### Aim of the task
Once you find the line containing "This screenshot has width=562, height=371." in the data below, copy it and each following line exactly, up to and including the line containing "Task: Click the Search input field", and nothing else.

### Dataset excerpts
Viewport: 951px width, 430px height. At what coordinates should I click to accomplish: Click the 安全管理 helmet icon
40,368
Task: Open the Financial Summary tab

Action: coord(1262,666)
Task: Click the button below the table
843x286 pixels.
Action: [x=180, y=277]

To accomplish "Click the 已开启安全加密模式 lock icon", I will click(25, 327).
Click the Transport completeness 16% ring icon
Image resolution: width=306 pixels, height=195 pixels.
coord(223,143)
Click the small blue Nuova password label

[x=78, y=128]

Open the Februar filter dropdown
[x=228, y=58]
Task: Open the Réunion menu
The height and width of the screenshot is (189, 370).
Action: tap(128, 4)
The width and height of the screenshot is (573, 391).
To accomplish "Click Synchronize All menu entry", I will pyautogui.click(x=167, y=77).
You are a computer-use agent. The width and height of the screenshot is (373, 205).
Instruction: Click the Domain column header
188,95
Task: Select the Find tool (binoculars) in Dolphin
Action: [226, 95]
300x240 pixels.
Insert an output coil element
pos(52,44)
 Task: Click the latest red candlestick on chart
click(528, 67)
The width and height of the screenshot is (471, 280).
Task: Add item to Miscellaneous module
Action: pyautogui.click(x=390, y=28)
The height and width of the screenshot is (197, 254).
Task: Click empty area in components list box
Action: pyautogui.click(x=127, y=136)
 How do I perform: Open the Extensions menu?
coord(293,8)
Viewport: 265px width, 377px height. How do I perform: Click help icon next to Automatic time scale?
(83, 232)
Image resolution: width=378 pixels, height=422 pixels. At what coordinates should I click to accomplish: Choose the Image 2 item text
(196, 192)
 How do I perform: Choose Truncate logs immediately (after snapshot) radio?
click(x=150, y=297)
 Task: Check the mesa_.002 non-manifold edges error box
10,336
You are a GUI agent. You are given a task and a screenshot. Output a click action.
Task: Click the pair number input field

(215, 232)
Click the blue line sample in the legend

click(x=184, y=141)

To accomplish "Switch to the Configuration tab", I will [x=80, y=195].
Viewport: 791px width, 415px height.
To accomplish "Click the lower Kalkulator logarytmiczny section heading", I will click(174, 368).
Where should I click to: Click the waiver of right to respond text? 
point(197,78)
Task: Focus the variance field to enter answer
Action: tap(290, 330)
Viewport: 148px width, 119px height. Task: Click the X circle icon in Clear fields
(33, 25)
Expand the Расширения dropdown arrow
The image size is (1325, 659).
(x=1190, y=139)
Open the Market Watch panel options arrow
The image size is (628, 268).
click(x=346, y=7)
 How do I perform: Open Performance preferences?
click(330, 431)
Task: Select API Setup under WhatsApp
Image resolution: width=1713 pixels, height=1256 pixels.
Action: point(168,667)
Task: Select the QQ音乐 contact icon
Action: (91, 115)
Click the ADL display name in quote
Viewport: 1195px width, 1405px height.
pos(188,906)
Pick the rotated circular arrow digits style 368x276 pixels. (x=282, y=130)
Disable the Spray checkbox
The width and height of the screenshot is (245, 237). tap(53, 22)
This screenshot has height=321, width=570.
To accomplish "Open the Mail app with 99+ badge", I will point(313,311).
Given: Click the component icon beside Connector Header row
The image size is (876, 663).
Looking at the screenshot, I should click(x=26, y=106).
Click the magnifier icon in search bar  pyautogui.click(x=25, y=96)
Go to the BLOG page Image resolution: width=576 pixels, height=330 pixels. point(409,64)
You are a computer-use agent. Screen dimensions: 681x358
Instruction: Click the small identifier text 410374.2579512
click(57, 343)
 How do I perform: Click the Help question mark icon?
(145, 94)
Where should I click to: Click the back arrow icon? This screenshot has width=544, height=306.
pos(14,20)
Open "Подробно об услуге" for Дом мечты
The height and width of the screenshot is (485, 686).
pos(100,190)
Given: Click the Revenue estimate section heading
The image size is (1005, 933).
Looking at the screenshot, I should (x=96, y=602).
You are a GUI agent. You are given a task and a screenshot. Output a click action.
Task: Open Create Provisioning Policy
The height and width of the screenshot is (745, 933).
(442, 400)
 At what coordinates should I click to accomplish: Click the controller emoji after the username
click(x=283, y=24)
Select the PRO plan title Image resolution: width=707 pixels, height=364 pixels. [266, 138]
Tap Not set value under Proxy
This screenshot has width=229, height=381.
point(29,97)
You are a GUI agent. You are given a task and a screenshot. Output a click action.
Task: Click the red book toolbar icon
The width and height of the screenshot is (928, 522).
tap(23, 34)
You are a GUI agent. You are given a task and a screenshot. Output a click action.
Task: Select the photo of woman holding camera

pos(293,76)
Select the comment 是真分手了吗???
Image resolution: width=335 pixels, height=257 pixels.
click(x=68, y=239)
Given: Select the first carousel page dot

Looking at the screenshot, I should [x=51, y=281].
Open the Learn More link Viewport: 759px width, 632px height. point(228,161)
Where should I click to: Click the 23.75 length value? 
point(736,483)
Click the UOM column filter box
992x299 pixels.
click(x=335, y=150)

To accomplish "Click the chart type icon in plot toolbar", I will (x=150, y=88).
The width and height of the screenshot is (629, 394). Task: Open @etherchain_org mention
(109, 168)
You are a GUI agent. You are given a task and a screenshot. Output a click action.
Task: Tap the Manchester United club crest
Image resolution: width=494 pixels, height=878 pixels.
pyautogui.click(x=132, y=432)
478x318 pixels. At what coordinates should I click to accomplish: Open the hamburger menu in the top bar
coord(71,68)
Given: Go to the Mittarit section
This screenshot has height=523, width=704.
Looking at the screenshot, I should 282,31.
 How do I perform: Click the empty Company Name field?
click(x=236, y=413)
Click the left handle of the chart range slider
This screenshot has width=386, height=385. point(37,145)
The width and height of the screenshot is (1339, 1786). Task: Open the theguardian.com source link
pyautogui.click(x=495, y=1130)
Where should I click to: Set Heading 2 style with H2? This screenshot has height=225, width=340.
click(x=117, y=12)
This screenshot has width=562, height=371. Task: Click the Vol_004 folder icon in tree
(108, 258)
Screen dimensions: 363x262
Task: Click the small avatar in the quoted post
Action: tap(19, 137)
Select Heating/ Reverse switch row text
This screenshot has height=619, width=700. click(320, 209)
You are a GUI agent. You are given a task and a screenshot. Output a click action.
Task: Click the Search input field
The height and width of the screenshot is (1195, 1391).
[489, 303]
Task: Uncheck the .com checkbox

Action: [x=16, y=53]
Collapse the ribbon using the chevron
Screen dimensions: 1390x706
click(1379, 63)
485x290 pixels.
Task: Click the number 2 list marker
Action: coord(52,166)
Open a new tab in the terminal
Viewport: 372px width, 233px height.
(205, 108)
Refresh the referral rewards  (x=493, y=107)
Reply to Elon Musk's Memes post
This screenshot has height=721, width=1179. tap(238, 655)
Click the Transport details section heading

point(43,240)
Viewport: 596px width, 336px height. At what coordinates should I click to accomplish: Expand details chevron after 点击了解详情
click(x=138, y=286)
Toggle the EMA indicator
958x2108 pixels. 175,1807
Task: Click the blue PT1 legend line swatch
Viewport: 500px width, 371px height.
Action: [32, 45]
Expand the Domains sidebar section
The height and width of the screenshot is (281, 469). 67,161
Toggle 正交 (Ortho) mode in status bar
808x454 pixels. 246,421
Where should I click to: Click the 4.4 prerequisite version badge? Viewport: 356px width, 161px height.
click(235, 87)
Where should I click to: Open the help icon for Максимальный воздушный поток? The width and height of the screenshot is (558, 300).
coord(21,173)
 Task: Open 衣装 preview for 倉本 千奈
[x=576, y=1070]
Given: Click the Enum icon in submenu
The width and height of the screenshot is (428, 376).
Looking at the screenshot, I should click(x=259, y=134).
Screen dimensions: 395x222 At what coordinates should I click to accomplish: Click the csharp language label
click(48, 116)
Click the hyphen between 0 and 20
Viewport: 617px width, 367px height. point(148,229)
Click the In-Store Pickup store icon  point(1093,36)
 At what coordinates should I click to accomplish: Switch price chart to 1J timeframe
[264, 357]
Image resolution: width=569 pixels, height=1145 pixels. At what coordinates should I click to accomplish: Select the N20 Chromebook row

### Reply
This screenshot has width=562, height=371. Task: Click the Vol_004 folder icon in tree
(108, 258)
Screen dimensions: 363x262
Task: Click the small avatar in the quoted post
Action: tap(19, 137)
Select Heating/ Reverse switch row text
This screenshot has height=619, width=700. click(320, 209)
You are a GUI agent. You are given a task and a screenshot. Output a click action.
Task: Click the Search input field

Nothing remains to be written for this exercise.